- _DATASET EXCERPTS_
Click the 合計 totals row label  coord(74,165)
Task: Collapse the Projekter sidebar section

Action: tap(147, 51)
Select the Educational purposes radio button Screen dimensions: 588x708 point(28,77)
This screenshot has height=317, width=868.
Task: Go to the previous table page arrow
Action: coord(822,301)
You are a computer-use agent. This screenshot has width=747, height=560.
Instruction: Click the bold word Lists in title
==
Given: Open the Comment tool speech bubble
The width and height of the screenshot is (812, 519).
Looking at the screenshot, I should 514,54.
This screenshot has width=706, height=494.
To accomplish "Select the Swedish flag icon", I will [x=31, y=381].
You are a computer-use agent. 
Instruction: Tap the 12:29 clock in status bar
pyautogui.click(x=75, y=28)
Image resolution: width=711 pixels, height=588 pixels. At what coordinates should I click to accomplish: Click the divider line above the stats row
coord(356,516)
==
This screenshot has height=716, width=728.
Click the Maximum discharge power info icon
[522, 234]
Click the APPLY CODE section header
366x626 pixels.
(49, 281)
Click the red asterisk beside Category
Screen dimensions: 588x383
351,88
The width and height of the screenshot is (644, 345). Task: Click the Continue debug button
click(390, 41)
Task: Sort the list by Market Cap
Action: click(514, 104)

- _WHAT YOU NEED TO DO_
The expected output is exactly the lines of the listing above between the line holding "Click the 合計" and the line holding "Instruction: Click the", inclusive.

- _WRITTEN ANSWER_
Click the 合計 totals row label  coord(74,165)
Task: Collapse the Projekter sidebar section

Action: tap(147, 51)
Select the Educational purposes radio button Screen dimensions: 588x708 point(28,77)
This screenshot has height=317, width=868.
Task: Go to the previous table page arrow
Action: coord(822,301)
You are a computer-use agent. This screenshot has width=747, height=560.
Instruction: Click the bold word Lists in title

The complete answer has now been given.